Mistake on Obama’s part really. He should have told the guy, a retired Air Force general, to stay at the hotel. Obama blew that one really. But the decision had nothing to do with the Pentagon’s rule of no press when a politician visits wounded troops.
Obama has visited the wounded warriors at Walter Reed on several occasions, including while a candidate for president.
Do McCain and company believe no one will notice the deceits? Well, so far most of the press is giving McCain a pass, most likely because he is a veteran and he’s so fucking old. Let’s not pick on Grandpa, he’s doing his best!
The Republican Party has a long history of betraying the troops and veterans, with the notable exception of Ronald Reagan. Ever since Saint Ron’s tenure as president, the Republicans have been riding his good will towards those who have served, bashing Democrats as anti-military and anti-veteran, while at the same time cutting our benefits and sending our troops to war unprepared.
Based on Reagan’s policies, the Republican Party has received the lion’s share of support from the military personnel and veterans despite leading the charge to cut benefits and personnel expenditures for our troops (like increasing pay checks to meet the demands of inflation and the cost of living) and cutting benefits to our veterans.
I blame the Democratic leadership. Instead of whining that calling other Americans “unpatriotic” is not nice, they should be showing all who care to see and listen just exactly who in Congress supports the troops. Spotlight every Republican vote that cuts veteran benefits.
Of course there are a few Republicans who won’t be spotlighted. Chuck Hagel among them. He doesn’t just talk the talk, he walks the walk. And he called McCain’s attack ad inappropriate.
You know, if Chuck Hagel were the Republican nominee, I’d sincerely consider voting for him.
Back to Senator Straight Talk and his ties to lobbyists, despite his tough talk on lessening the cash and control of lobbyists in Washington. Most of McCain’s staff — or at least the top tier of staffers — are either lobbyists or former lobbyists and the man who railed against earmarks and other influence peddling … has a skeleton or two in his closet … like Arizona developer Donald Diamond, a campaign contributor who received help — a lot of it — from McCain to buy land from Fort Ord when it closed about 12 years ago. Land with an ocean view of course.
We’ll be reading and watching to see if that little chestnut makes it into Senator McCain’s vetting by the press when the general election campaign begins to get into full swing.
And this just in: John McCain does not speak for the John McCain campaign. Douglas Holtz-Eakin, McCain’s chief economic adviser now that Phil Gramm has been jettisoned, recently said that the economic policies McCain says when he’s out giving speeches to the electorate don’t “jibe perfectly” with McCain’s “official” economic policies and therefore don’t represent the candidate’s campaign positions. So, when McCain says in a news interview (with George Stephanopoulos) that tax increases are “not off the table,” but insists at a campaign stop that he will not raise taxes, he’s just not jibing. Perfectly. Some would call it flip-flopping.
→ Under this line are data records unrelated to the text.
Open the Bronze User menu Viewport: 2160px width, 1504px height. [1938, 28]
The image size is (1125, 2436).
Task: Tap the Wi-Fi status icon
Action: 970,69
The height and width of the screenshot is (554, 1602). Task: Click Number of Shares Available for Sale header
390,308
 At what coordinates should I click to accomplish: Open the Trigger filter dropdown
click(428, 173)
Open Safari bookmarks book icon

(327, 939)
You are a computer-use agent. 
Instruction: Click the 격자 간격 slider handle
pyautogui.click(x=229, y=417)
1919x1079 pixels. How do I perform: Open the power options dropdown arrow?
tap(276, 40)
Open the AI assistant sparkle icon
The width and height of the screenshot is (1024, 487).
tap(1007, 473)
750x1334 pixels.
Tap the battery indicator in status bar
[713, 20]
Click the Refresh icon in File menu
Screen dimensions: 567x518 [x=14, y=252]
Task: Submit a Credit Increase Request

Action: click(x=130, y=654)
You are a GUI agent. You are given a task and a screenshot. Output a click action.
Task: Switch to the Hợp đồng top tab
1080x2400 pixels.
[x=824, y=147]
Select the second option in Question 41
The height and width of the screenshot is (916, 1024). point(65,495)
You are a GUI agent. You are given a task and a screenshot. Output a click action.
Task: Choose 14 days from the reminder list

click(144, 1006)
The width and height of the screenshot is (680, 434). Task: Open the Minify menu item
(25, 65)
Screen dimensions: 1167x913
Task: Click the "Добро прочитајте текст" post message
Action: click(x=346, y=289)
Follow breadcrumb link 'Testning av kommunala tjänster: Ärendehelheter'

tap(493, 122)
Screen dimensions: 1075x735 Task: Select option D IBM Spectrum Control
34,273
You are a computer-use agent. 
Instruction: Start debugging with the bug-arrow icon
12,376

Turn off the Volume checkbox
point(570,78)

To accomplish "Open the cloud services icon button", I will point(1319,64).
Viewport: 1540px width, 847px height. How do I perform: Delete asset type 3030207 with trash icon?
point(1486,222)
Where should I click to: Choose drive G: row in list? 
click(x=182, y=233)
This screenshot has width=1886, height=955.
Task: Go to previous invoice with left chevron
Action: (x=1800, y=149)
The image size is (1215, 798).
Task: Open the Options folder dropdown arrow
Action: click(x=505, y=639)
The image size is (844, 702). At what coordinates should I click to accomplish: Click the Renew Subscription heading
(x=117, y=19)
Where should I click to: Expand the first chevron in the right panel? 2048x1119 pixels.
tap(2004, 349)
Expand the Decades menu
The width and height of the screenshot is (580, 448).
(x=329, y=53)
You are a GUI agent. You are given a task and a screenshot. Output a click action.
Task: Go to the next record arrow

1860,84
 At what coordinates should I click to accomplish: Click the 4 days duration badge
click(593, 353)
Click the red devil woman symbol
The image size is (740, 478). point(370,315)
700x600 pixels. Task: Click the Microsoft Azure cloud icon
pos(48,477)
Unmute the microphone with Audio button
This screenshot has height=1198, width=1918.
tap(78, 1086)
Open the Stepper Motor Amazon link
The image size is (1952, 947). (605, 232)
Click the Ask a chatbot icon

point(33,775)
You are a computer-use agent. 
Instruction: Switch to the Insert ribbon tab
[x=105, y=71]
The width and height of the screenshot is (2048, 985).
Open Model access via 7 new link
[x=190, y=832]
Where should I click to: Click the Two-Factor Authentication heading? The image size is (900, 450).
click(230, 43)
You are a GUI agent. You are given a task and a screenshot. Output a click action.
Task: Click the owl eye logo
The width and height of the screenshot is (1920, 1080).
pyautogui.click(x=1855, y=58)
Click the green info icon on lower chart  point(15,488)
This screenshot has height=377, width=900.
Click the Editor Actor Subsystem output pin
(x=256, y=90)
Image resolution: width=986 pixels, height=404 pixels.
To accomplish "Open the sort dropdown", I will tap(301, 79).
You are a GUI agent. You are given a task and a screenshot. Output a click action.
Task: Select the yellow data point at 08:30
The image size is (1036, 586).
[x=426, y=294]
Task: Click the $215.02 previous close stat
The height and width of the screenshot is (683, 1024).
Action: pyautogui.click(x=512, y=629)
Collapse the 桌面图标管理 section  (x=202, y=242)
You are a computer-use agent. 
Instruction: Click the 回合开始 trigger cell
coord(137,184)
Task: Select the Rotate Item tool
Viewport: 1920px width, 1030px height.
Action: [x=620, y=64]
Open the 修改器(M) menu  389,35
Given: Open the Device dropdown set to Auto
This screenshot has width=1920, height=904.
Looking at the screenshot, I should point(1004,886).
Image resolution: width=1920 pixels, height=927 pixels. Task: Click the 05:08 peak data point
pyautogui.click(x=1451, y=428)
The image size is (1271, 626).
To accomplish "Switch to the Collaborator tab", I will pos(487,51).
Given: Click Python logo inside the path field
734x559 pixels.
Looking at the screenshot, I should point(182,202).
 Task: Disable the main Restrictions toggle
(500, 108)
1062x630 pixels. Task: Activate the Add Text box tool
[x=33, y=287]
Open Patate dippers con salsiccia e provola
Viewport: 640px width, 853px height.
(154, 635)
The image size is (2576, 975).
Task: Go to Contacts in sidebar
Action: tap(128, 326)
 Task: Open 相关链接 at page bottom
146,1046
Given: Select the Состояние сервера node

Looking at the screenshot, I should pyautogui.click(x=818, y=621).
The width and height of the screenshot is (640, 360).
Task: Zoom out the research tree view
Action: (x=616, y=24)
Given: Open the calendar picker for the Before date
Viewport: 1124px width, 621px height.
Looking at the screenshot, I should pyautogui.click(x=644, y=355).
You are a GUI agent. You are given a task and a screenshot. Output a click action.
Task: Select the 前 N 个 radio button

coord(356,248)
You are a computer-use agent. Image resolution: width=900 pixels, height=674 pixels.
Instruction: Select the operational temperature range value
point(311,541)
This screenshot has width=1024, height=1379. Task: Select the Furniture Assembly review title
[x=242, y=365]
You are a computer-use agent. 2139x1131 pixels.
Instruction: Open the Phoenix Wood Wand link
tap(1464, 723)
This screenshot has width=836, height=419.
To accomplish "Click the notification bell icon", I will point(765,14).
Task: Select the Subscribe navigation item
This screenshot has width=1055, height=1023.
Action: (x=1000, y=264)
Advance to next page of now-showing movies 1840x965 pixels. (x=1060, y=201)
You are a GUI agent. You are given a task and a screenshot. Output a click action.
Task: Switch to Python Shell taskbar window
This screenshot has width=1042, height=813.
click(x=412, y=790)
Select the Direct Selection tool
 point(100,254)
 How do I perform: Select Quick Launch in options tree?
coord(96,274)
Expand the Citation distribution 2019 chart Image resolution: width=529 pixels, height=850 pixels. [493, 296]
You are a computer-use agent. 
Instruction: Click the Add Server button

Getting back to friends on the campaign trail …
And now, after 40 years in the U.S. Senate, Ted Stevens, Republican of Alaska, is about to vacate his office. Stevens, of the “Bridge to Nowhere” and the “Internets” and the Internets being a collection of PVC tubing connected together. If nothing else, Stevens is entertaining.
Seems, for a good many years as senator, Ted Stevens has been receiving gifts from a company that received hundreds of millions of dollars in government contracts. That would be VECO, a company that builds pipelines and other infrastructure for oil companies. It’s founder, Bill Allen, was indicted for and pleaded guilty to providing over $200,000 in payments to another Alaska lawmaker, State Senator Ben Stevens — Ted Stevens’ son. No doubt just a coincidence.
And this was going to be another story about the bus and trolley life. That’ll just have to wait.